Peter Navarro writes for the Federalist about his experience with Democrats’ legal machinery.
I Went to Prison So You Won’t Have To is both a line from my speech that brought the house down at the Republican National Convention on the day I walked out of prison, and a cautionary tale about the new age of Democrat lawfare and weaponized justice that the Age of Trump has ushered in.
If they can come for me, Steve, and President Trump — along with Jeff Clark, John Eastman, Rudy Giuliani, Dan Scavino, Mark Meadows, Jenna Ellis, Peter Clark, Boris Epshteyn, and other Trump associates — they can come for you.
As a matter of simple math, virtually everyone involved in putting me behind bars was a Democrat: A Democrat House Majority, a Democrat-run Department of Justice, Democrat judges, and a Democrat jury.
Consider the Kafkaesque world of lawfare I would be hit with by these partisans: More than a million dollars in legal fees and deprived of four months of my freedom — all because I honored the president’s invocation of executive privilege and oath of office.
It started with an illegal subpoena I received from the House Select Committee to Investigate the Jan. 6 attack on the U.S. Capitol.

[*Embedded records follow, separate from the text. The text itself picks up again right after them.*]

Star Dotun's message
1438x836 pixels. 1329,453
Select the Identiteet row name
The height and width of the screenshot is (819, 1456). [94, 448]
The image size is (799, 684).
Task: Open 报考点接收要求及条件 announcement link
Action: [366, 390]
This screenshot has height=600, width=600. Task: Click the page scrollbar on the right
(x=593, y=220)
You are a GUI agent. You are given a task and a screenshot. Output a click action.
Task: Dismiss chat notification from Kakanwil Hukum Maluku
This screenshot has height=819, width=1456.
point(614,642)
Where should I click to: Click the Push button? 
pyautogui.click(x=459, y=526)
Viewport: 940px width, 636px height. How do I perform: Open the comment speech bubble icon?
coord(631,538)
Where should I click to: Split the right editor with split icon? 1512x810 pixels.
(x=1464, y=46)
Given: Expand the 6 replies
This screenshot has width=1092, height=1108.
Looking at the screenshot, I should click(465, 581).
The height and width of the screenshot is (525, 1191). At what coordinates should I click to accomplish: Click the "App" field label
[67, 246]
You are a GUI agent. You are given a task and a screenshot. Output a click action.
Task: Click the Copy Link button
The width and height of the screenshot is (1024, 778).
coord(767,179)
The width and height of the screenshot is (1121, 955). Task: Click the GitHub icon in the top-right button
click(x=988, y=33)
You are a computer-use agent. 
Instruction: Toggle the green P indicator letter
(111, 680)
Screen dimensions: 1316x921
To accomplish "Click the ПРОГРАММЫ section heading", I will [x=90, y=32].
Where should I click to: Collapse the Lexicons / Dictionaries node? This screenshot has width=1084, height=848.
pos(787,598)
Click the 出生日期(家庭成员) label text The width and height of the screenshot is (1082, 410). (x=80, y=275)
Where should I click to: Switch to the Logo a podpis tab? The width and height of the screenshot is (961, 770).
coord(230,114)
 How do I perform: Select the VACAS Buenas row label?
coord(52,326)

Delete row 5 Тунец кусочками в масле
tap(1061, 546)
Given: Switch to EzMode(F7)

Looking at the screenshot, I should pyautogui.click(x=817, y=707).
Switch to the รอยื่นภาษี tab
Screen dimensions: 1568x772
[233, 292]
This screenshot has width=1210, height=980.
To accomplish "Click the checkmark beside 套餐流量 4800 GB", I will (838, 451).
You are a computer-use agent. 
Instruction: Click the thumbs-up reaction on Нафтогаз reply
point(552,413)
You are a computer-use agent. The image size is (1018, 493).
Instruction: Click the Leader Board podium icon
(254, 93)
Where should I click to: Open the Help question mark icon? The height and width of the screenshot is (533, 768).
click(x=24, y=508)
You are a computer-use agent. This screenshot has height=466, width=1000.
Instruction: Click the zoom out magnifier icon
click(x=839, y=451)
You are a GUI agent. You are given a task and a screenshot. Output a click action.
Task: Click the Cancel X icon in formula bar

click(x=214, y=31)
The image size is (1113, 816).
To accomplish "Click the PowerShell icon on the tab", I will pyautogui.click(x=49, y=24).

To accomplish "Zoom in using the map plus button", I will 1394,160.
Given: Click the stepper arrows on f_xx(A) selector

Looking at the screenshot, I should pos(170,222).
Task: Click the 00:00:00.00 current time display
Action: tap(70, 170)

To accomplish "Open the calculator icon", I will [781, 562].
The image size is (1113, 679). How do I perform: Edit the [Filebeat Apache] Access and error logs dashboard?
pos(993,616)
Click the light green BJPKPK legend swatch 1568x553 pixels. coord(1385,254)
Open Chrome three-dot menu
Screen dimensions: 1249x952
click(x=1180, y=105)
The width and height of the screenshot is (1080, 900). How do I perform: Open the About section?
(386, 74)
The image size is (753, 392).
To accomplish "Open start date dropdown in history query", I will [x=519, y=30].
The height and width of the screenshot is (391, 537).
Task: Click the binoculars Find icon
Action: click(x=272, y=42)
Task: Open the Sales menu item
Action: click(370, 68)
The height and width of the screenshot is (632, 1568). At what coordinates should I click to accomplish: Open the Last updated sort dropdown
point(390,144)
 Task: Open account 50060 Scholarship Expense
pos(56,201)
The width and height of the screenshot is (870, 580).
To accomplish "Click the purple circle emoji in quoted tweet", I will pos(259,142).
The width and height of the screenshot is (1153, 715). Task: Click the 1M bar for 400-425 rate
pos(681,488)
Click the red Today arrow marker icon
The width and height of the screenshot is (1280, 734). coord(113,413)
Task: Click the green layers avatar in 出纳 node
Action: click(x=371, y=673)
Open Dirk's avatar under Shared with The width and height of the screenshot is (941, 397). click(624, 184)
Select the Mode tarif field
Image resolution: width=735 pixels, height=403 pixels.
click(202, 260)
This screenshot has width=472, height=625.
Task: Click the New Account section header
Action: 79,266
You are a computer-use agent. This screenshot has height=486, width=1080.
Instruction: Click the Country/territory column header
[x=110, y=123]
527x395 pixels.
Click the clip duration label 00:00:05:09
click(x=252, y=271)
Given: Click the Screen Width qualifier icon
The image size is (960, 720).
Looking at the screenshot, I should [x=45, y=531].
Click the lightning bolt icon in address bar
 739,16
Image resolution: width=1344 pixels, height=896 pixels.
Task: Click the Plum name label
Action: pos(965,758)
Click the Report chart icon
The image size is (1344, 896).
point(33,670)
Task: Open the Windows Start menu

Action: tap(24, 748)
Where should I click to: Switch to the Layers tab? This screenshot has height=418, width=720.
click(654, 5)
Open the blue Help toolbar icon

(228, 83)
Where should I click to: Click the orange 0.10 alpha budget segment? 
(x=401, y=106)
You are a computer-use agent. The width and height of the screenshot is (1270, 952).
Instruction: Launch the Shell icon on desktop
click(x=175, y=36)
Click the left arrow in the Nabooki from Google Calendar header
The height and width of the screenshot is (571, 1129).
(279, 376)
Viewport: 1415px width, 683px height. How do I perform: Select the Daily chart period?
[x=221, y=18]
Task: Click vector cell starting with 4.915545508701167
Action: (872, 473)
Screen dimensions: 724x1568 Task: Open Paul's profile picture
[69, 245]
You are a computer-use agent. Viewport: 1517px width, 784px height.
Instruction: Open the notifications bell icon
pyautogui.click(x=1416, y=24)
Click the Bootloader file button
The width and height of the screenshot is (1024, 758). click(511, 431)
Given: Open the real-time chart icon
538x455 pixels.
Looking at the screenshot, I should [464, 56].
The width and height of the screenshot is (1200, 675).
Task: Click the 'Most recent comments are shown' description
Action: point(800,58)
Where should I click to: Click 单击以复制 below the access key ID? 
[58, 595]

This J6 Committee was an illegally formed and unduly authorized committee, cobbled together by Speaker Nancy Pelosi after she vetoed two of House Minority Leader Kevin McCarthy’s appointees. McCarthy then stupidly withdrew the rest, leaving Pelosi free to stack the committee with hand-picked Trump-haters.
As a senior White House advisor, I knew it was my constitutional duty not to appear before that J6 witch hunt. President Trump had invoked executive privilege, and more than 50 years of Department of Justice precedent supported absolute testimonial immunity for senior presidential advisors. Don McGahn, Rick Dearborn, Kellyanne Conway, and Rob Porter had all refused to testify before hostile committees without ever facing contempt charges.